Rep. Carolyn Maloney is preparing to subpoena the company for information on Humira, the world’s bestselling medicine, and Imbruvica, a blood cancer drug with blockbuster sales, she wrote to other lawmakers on the committee. Recently, the Initiative for Medicines, Access & Knowledge (I-MAK) raised red flags over a “patent wall” around the latter med, drawing similarities to AbbVie’s famous Humira defense
An AbbVie spokeswoman said the company has "been working cooperatively with the House Oversight Committee since we received their initial letter in January 2019."
"In fact, we’ve provided thousands of documents and have had numerous conversations with the Committee staff," she added. "While we are surprised and disappointed the Committee chose to take this action, we will continue to work in good faith with them on this important subject."
Although AbbVie has faced criticism, lawsuits and investigations over its aggressive patenting and price increases for Humira, a judge recently ruled the company's strategy is legal. The drugmaker filed 247 patent applications for Humira and scored patents that could've provided 39 years of market exclusivity, I-MAK found in a 2018 report. In addition, AbbVie raised prices for the medicine 18 times between 2009 and 2019, Maloney wrote in her memo.
Under settlements with biosimilar makers, copycats to the blockbuster immunology med are set to launch in the U.S. in 2023.

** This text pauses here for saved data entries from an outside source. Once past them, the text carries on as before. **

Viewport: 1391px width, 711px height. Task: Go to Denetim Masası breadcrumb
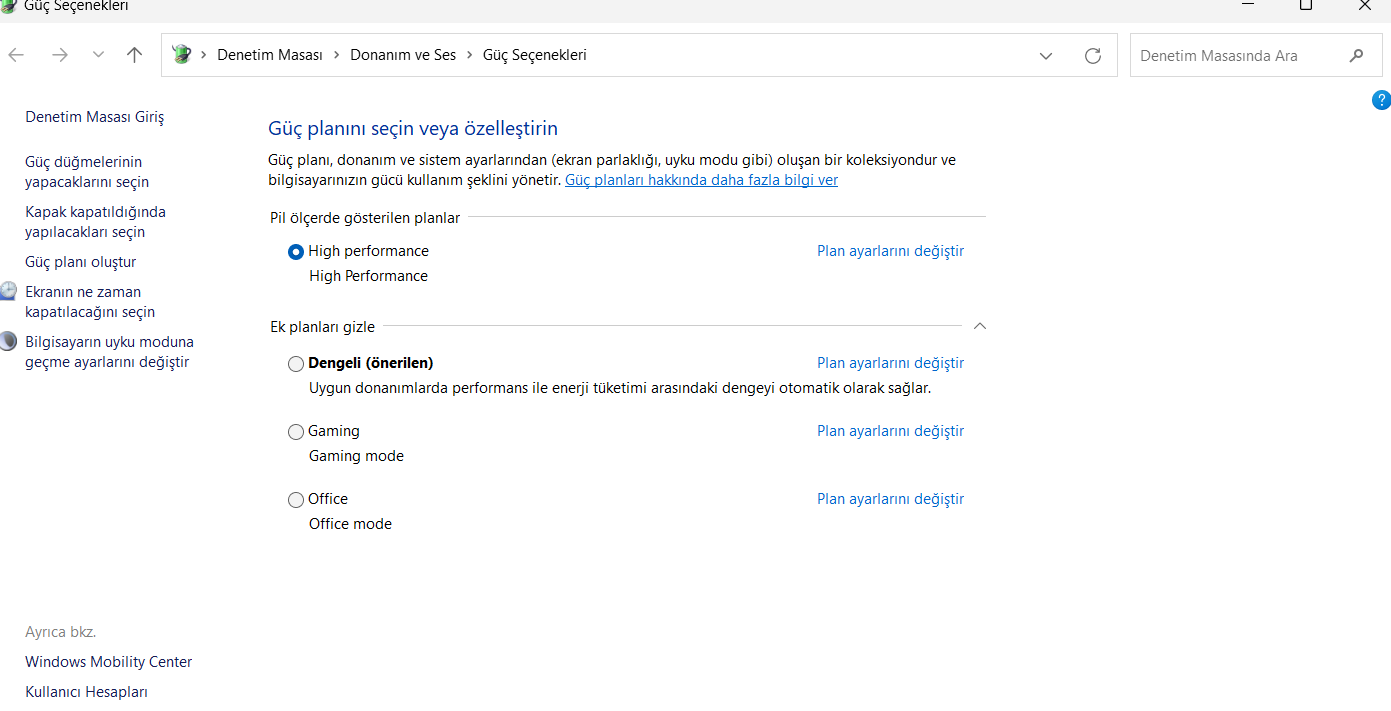coord(270,55)
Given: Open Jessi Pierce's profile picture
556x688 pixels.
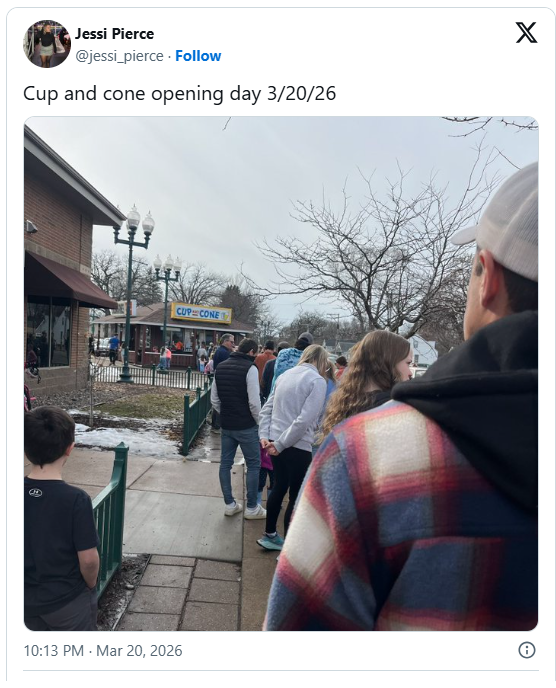Looking at the screenshot, I should 47,44.
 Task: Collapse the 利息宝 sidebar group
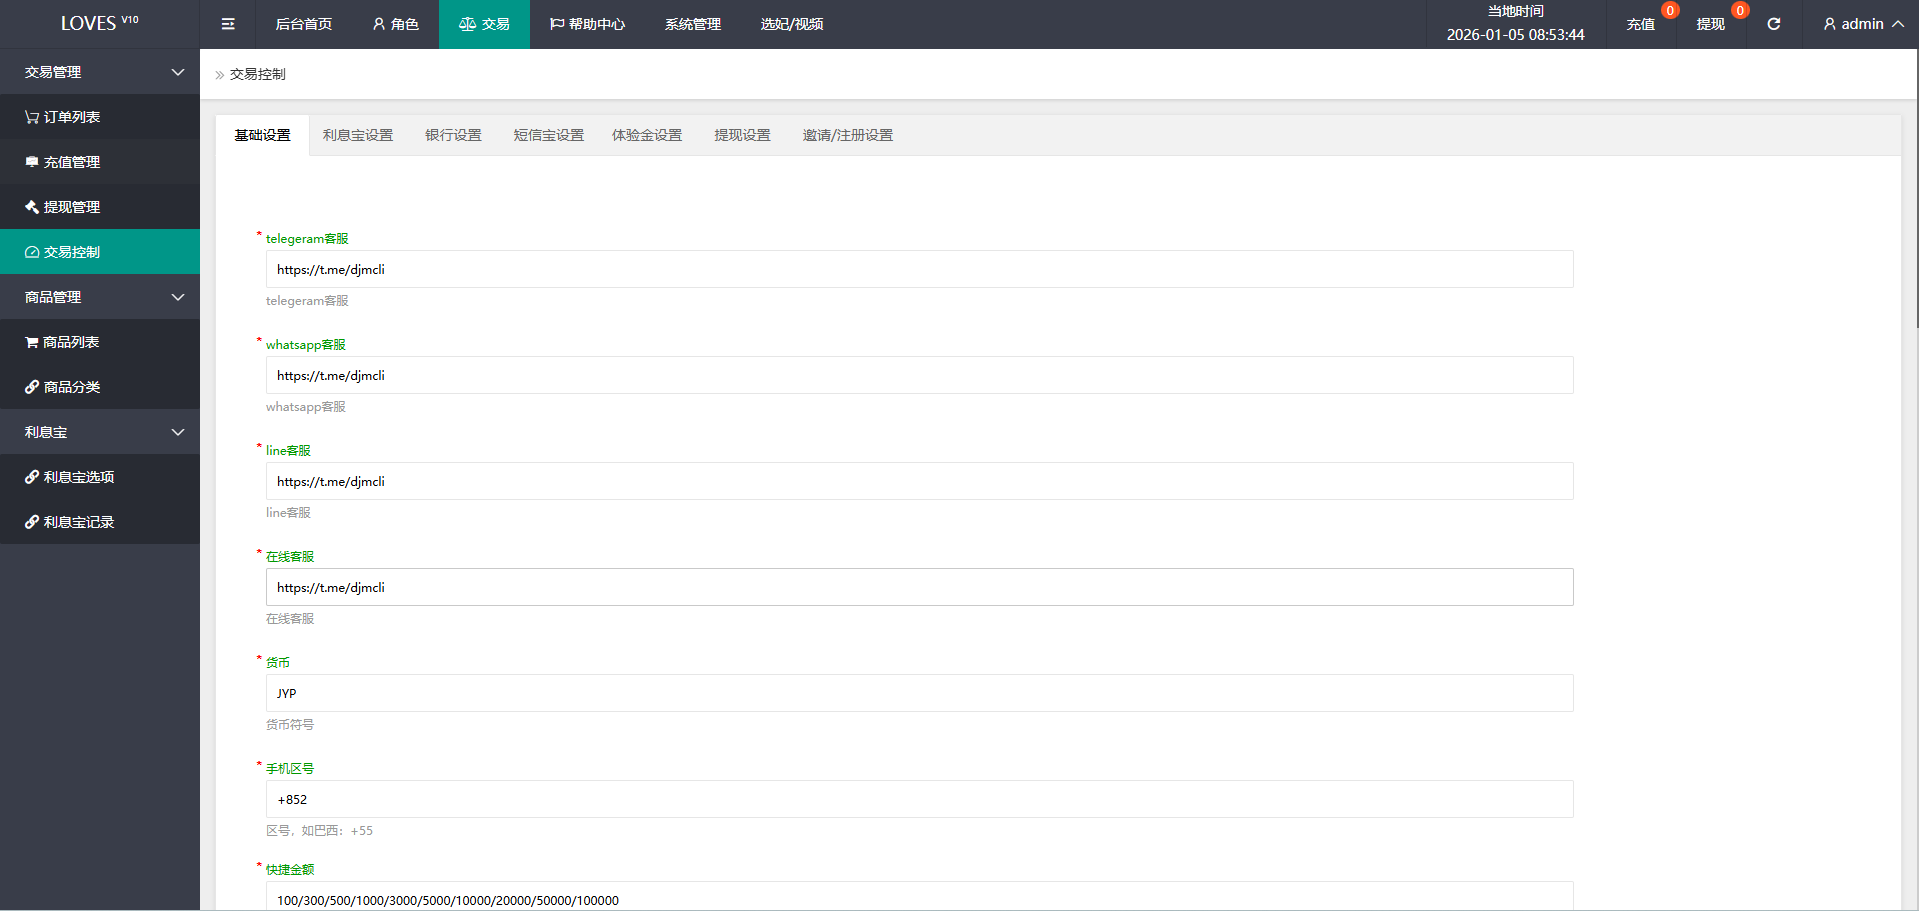tap(100, 432)
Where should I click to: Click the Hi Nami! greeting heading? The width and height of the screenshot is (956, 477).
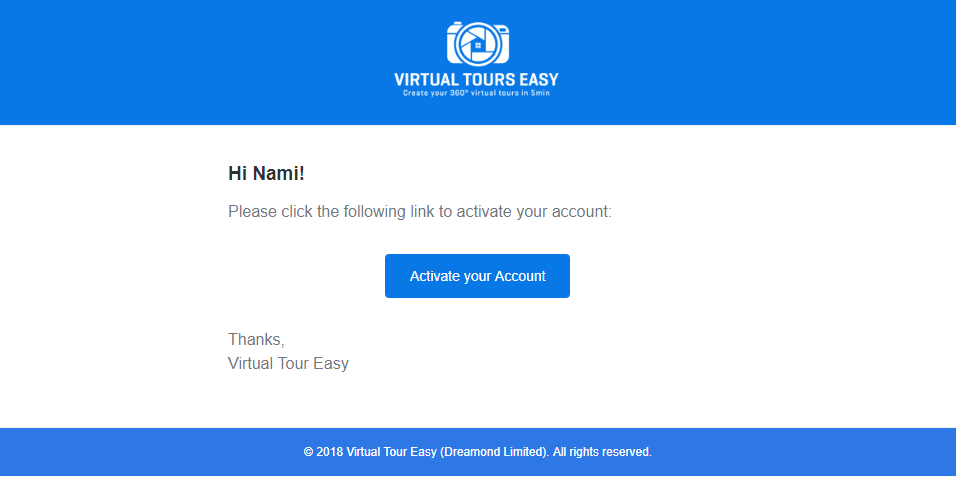pos(266,174)
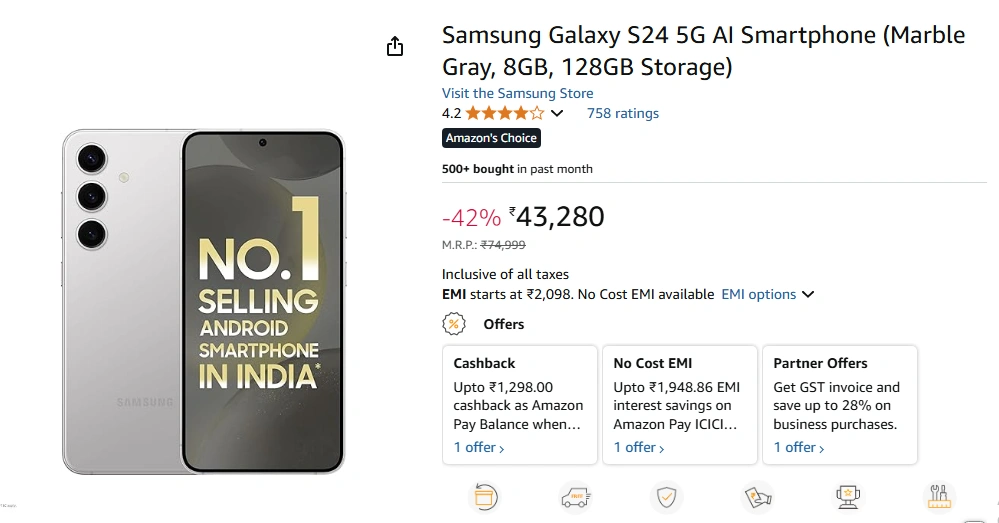Click the Samsung Galaxy S24 product image
Image resolution: width=999 pixels, height=523 pixels.
[x=203, y=300]
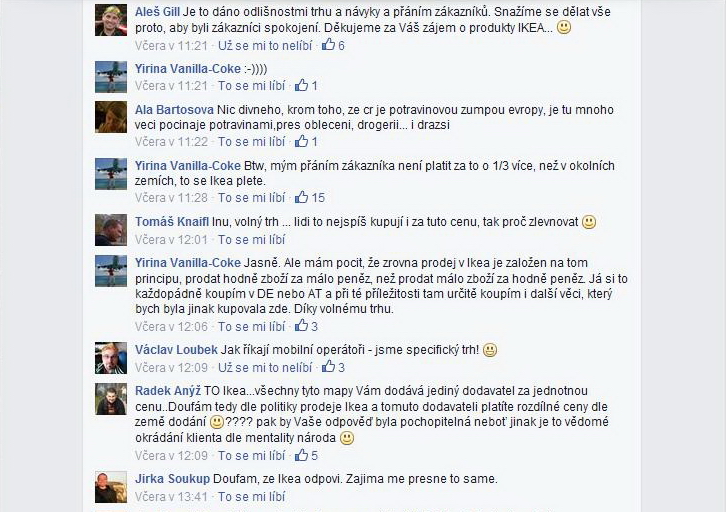Open the 'Včera v 11:28' timestamp link
Screen dimensions: 726x512
coord(171,198)
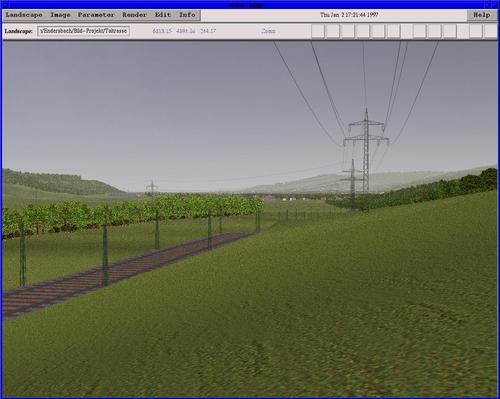Click the Zoom label in the toolbar

[268, 31]
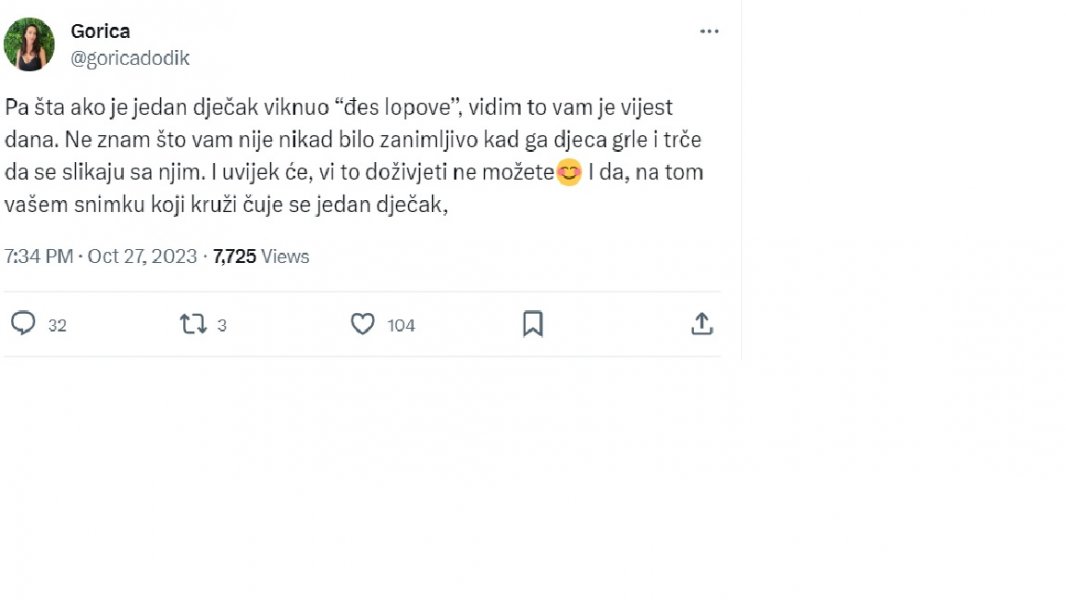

The late Rep. Elijah Cummings initially started the drug pricing probe in January 2019, centering it on 19 of the most profitable medicines in the U.S. He had trouble getting the companies to cooperate initially, and after several months, he reached out to the drugmakers to let them know they had failed to adequately respond.
Then, in September 2019, Cummings focused on AbbVie after the Illinois pharma provided “woefully inadequate” responses, according to Maloney's memo. AbbVie in turn pledged to provide more info in its subsequent communications, but the drugmaker didn’t follow through, she wrote.
Aside from Cummings’ three letters, staff members for the lawmakers have informed AbbVie of its inadequate communications more than a dozen times, she added.
Rep. Cummings passed away in October 2019, but the committee is still moving ahead with the probe.